The Art and Science Behind Marketing Technology
In: Strategy
30 Aug 2010
As an update to an earlier post on the Amazon Kindle’s marketing strategy, Jeff Bezos did an interview on Charlie Rose (watch the video here). Amazon is well known for its patience and Bezos offers a few clues on how the company plans to compete.
Here’s how Amazon is differentiating it based on product features:
The Kindle is poised to take advantage of the ADD that we all have for using electronic devices. The New York Times is running an on-going series around this called “Your Brain on Computers“. Potentially shutting off Twitter, Facebook, and the Angry Birds game to focus on reading might prove to help those who struggle with staying on task.
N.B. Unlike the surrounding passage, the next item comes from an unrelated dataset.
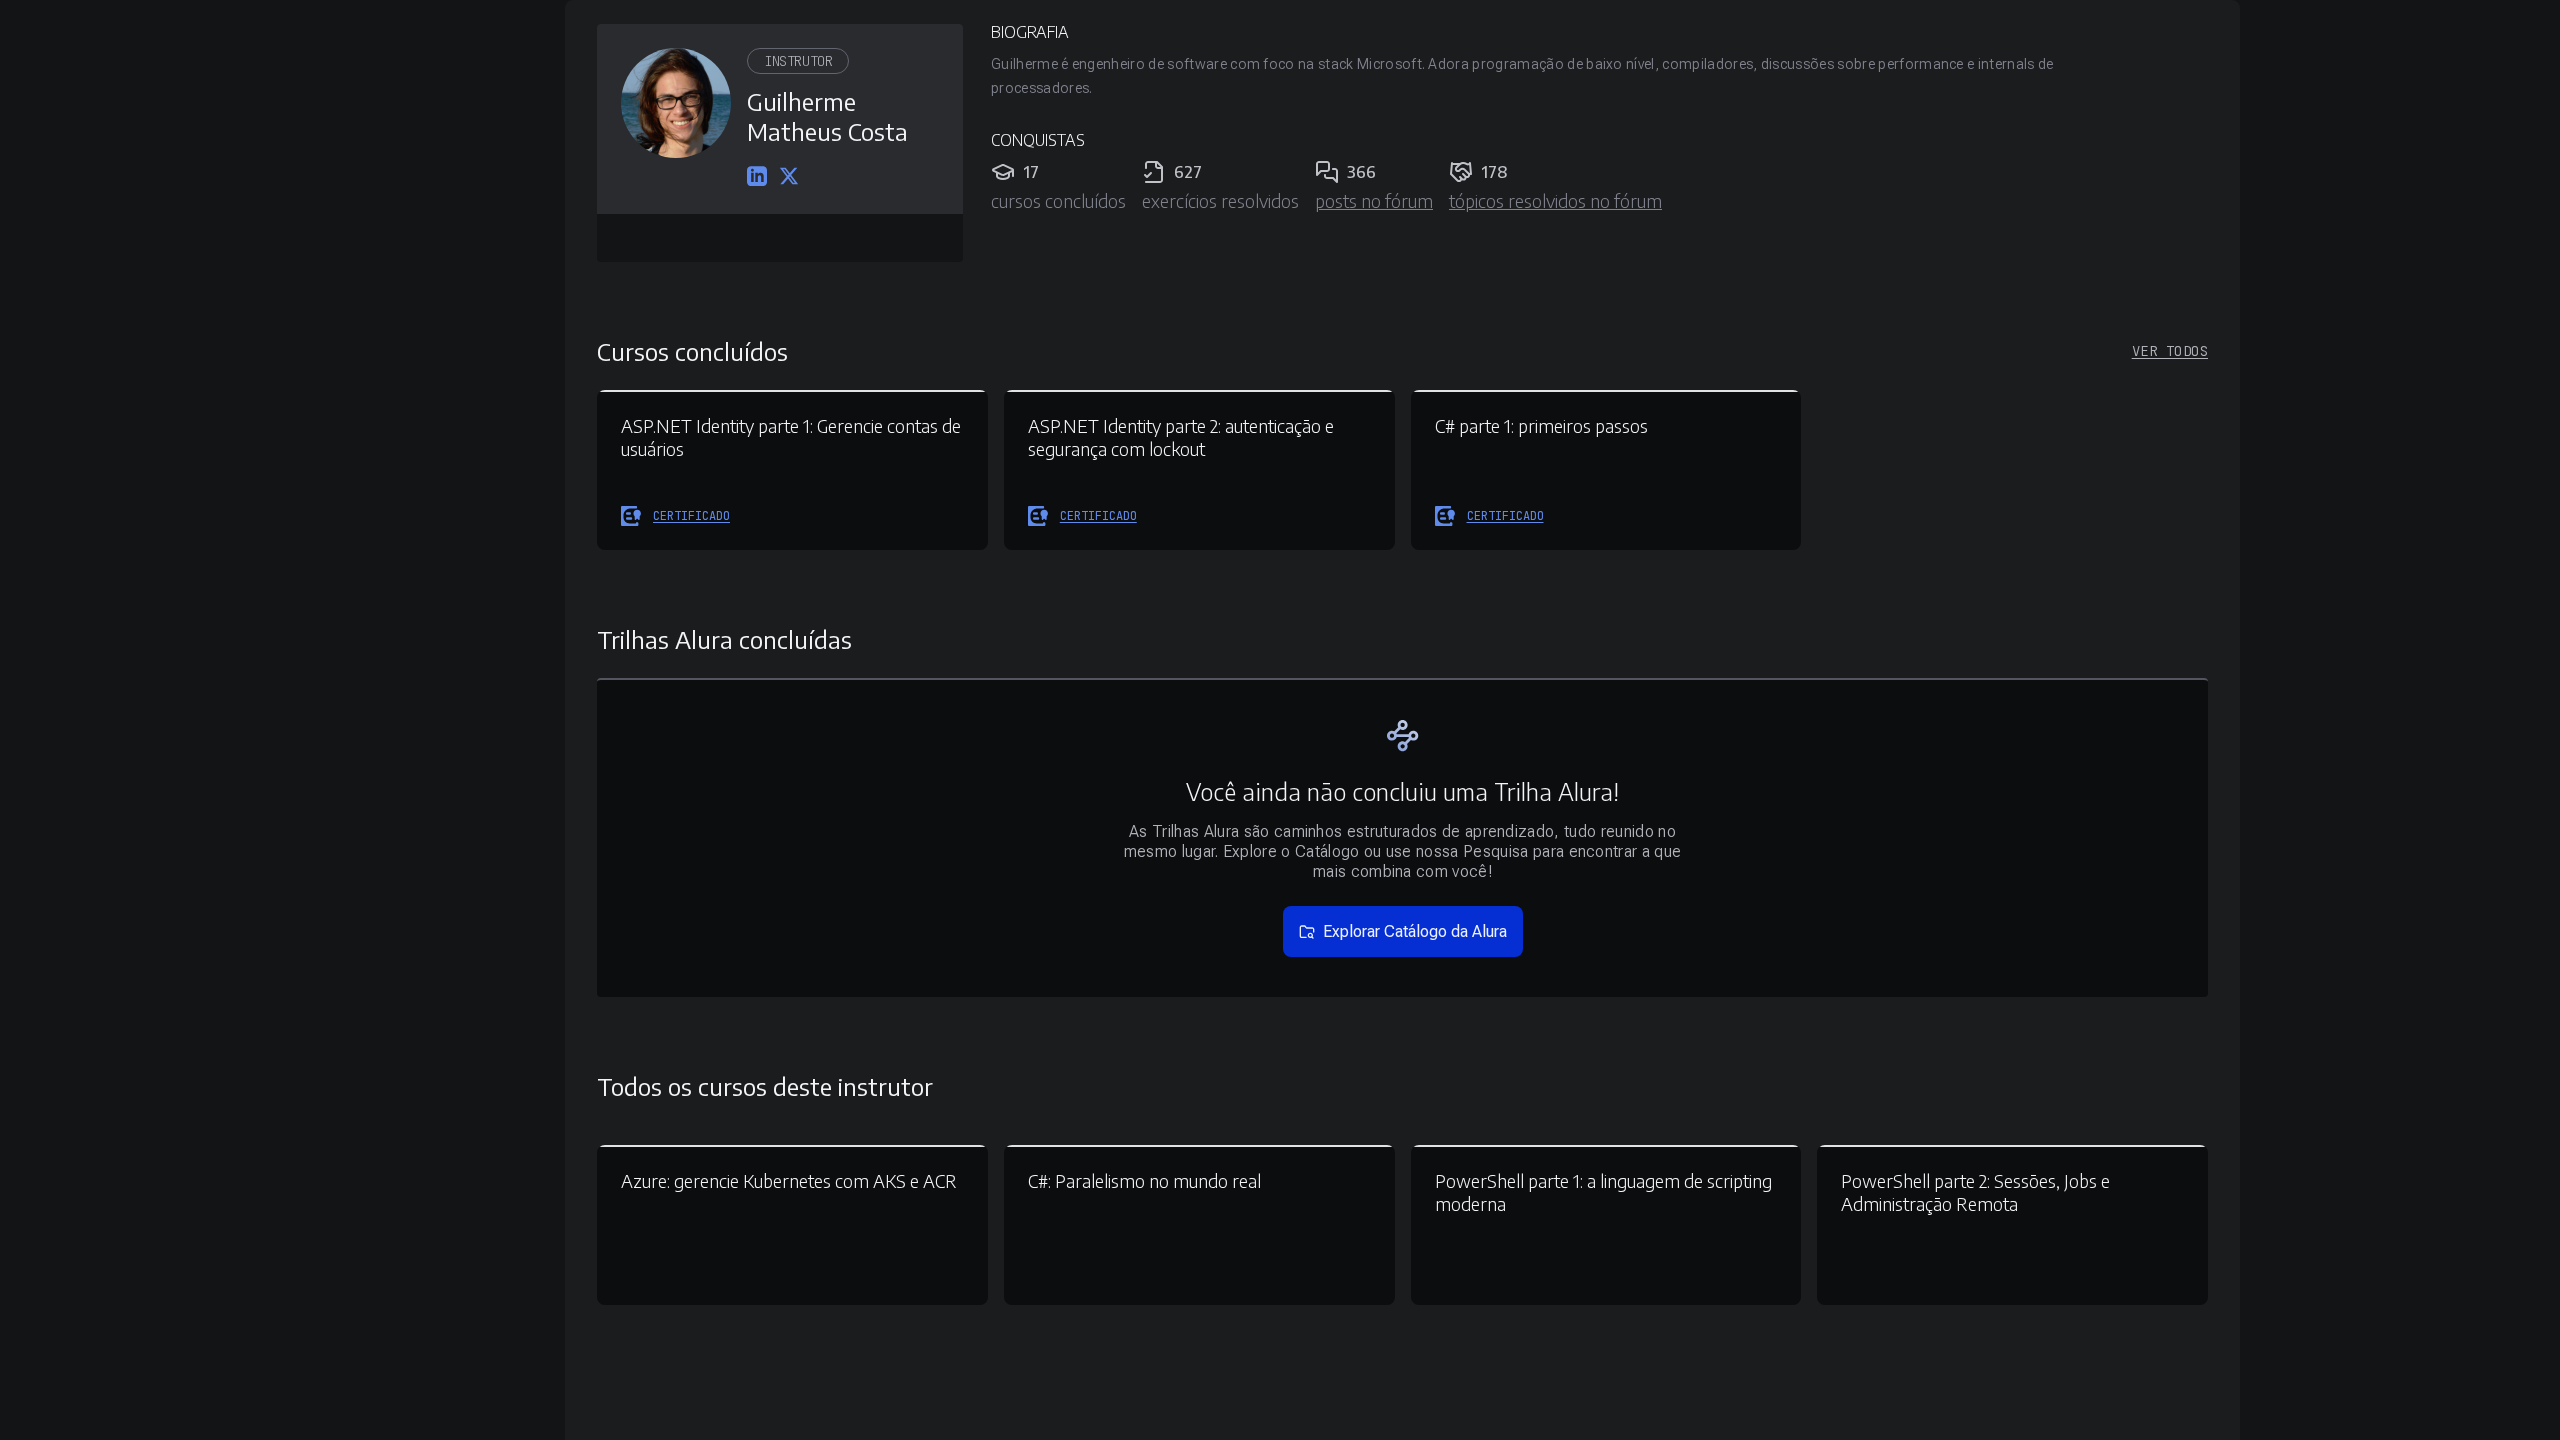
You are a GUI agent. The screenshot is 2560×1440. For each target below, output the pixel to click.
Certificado (691, 516)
Amazon is clearly aiming at only the serious reader who happens to be an early adopter. Given the psychographics of such, these folks do have a fondness for gadgets and might be willing to tote an iPhone, a Blackberry, an iPad, and a Kindle for good measure. The challenge will be hitting the Early Majority of customers who are pensive about shying away from physical books but realize that they’ll have to use a digital reader at some point. The low price of the basic Kindle reader could help and lessen the fear of being burned but the lack of convergence poses a big problem.
Game time: For Amazon to succeed, they absolutely have to deliver a brilliant customer experience for reading. Going head to head with Apple on product design is not an enviable challenge. However, if the company can build an experience and kick off a word of mouth among bookworms, it could carve out a nice niche.
Bonus: At around 37:00 minutes, Bezos gives his take on the future of marketing with social media. In short, conversations happen faster and we’re relying on our network to recommend us products and services. Bezos says to look for R&D budgets to grow and marketing budgets to shrink as companies realize it’s too expensive to market junk.